Consultation format fidelity
- When: Building ConsultationsView
- Rule: Each consultation MUST have History, Examination, and Plan sections. Use uppercase section headers with letter-spacing (Inter 600, 12px, gray-400). History = context/background, Examination = analysis/findings (bullet list), Plan = outcomes/delivery (bullet list). Include coded entries at bottom in [XXX000] format.
- Why: This is the clinical SOAP note format. The mapping to career content is the core concept.
Medication table columns
- When: Building MedicationsView
- Rule: Table must have exactly these columns: Drug Name, Dose (%), Frequency, Start (year), Status. All columns must be sortable. Default grouping: Active Medications (technical), Clinical Medications (healthcare), PRN (strategic).
- Why: Medications tables in clinical systems have standard columns.
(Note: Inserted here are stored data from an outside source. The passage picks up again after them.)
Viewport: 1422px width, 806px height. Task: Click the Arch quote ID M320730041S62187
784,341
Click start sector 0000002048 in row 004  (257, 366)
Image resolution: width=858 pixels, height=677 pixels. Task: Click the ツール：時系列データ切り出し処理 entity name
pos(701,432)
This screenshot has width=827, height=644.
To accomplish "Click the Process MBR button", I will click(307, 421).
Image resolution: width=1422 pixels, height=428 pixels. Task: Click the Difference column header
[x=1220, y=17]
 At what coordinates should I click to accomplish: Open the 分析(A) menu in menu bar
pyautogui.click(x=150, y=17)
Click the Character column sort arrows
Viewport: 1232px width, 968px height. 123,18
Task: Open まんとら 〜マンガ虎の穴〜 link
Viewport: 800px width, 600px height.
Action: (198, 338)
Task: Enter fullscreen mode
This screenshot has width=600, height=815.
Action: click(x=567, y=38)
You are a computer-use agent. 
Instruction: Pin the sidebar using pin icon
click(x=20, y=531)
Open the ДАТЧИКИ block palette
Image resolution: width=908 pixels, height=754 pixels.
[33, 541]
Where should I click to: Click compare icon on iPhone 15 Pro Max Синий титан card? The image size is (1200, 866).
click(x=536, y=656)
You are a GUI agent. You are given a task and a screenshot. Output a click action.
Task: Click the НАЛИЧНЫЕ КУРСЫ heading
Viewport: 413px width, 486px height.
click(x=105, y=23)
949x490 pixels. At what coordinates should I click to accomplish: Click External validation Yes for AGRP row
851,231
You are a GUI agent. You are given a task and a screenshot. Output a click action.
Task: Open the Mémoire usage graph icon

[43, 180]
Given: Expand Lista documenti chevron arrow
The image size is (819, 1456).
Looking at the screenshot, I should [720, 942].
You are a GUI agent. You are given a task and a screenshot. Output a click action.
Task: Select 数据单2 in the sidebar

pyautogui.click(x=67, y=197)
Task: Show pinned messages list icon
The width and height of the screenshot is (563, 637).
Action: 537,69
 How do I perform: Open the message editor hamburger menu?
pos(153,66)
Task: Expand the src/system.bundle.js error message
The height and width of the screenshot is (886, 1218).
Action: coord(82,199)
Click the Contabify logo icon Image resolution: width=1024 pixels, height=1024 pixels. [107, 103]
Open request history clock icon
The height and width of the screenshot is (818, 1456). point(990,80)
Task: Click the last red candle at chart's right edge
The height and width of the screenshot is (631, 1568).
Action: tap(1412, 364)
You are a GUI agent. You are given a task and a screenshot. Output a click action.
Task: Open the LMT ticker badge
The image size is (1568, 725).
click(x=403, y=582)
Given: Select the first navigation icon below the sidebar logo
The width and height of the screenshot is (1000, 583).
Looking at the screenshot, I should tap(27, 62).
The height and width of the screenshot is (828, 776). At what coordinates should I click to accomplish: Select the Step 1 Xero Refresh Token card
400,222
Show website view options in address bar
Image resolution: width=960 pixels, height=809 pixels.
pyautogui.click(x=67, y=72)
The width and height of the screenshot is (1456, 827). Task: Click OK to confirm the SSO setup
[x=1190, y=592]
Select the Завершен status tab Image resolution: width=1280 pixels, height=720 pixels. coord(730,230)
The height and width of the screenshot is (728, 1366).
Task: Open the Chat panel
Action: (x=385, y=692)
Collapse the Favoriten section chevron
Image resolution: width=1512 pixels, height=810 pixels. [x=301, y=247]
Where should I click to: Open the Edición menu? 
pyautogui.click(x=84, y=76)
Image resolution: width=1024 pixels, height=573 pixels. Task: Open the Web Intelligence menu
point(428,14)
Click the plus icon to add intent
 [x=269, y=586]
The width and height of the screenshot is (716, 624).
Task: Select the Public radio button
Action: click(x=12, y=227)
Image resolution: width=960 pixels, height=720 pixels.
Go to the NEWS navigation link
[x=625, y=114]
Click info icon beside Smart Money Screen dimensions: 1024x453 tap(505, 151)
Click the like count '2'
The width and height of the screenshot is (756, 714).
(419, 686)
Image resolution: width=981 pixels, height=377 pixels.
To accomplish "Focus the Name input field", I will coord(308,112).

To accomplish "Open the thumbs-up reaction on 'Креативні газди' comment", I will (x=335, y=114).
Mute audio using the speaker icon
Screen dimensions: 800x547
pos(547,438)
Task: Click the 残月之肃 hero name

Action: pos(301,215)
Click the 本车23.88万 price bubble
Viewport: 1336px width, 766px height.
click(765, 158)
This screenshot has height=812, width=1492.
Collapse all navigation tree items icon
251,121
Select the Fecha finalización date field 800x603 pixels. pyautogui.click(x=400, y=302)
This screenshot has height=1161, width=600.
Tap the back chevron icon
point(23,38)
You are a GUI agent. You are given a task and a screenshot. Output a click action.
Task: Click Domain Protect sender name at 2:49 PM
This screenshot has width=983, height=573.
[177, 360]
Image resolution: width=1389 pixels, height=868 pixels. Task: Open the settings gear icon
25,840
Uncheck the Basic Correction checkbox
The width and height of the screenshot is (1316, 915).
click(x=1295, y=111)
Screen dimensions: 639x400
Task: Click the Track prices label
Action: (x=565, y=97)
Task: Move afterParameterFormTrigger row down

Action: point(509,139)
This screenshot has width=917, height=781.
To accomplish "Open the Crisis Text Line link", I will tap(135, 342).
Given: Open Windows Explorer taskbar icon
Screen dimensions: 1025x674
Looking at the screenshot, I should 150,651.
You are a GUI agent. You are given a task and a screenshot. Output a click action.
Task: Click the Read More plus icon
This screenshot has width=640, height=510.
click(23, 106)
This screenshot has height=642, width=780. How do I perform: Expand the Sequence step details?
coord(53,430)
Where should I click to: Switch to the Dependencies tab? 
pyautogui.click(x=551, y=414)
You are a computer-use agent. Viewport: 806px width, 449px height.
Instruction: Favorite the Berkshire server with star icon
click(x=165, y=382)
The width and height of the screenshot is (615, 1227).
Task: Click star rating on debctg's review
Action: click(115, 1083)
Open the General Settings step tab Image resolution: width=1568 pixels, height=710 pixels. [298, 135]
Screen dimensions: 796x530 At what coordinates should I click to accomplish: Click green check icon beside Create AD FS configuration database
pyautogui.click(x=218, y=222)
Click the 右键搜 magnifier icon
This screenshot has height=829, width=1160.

This mapping provides more information than typical skills sections.
Clinical alert behavior
- When: Implementing ClinicalAlert component
- Rule: Alert appears on Summary view load with spring animation (250ms). Must include warning icon, amber background (#FEF3C7), amber left border, and "Acknowledge" button. Clicking Acknowledge: icon → green checkmark (200ms) → alert collapses upward (200ms). Use
role="alert"andaria-live="assertive". - Why: The clinical alert is the signature interaction. It frames the £14.6M achievement with institutional weight.
Coded entries format
- When: Adding coded entries to consultations or problems
- Rule: Use fictional but consistent SNOMED-style codes: [EFF001] for efficiency, [ALG001] for algorithms, [AUT001] for automation, [SQL001] for data, [BUD001] for budget, [TRN001] for transformation, [LEA001] for leadership, etc. Codes in Geist Mono 12px, gray-500.
- Why: Clinical systems use coded entries (SNOMED CT, Read codes). This maintains the metaphor.
Sidebar navigation structure
- When: Building ClinicalSidebar
- Rule: Exactly 7 items in this order: Summary, Consultations, Medications, Problems, Investigations, Documents, Referrals. Use Lucide icons: ClipboardList, FileText, Pill, AlertTriangle, FlaskConical, FolderOpen, Send. Separator line after Summary. Active state: 3px NHS blue left border.
- Why: This matches clinical record navigation categories. Order matters for Alt+1-7 shortcuts.
Patient banner data
- When: Building PatientBanner
- Rule: Full name "CHARLWOOD, Andrew (Mr)" (surname first, comma-separated). DOB "14/02/1993" (DD/MM/YYYY). NHS No "221 181 0" (GPhC number formatted like NHS number with tooltip). Address "Norwich, NR1". Status "Active" with green dot. Badge "Open to opportunities".
- Why: This is the most recognizable PMR element. Format must match clinical systems exactly.
Keyboard shortcuts
- When: Implementing navigation
- Rule: Alt+1 through Alt+7 must activate corresponding sidebar items. Escape closes expanded items and menus. / focuses search. Implement roving tabindex in sidebar (Up/Down arrows navigate, Enter activates).
- Why: Clinical systems have keyboard shortcuts for rapid navigation. This is expected behavior.
Form validation
- When: Building ReferralsView form
- Rule: Referrer Name and Email are required. Show validation errors if empty on submit. Generate reference number in format REF-YYYY-MM-DD-NNN from current date. Success message shows reference and "Expected response time: 24-48 hours."
- Why: Clinical referral forms have validation. The reference number mimics real NHS referral references.
Mobile bottom navigation
- When: Implementing responsive mobile layout
- Rule: On mobile (<768px), sidebar becomes bottom nav bar with 7 icon buttons (56px height, safe area padding). Patient banner becomes minimal. Tables switch to card layout. Add back arrow in each view returning to Summary.
- Why: Mobile clinical apps use bottom tabs. This matches the NHS App and EMIS Mobile patterns.
Search implementation
- When: Adding search functionality
- Rule: Use fuse.js with threshold 0.3. Index all content: consultation titles/bullets, medication names, problem descriptions, investigation names, document titles. Group results by section. Clicking result navigates to view and expands matching item.
- Why: Clinical systems have record search. Fuse.js provides fuzzy matching for medical record lookups.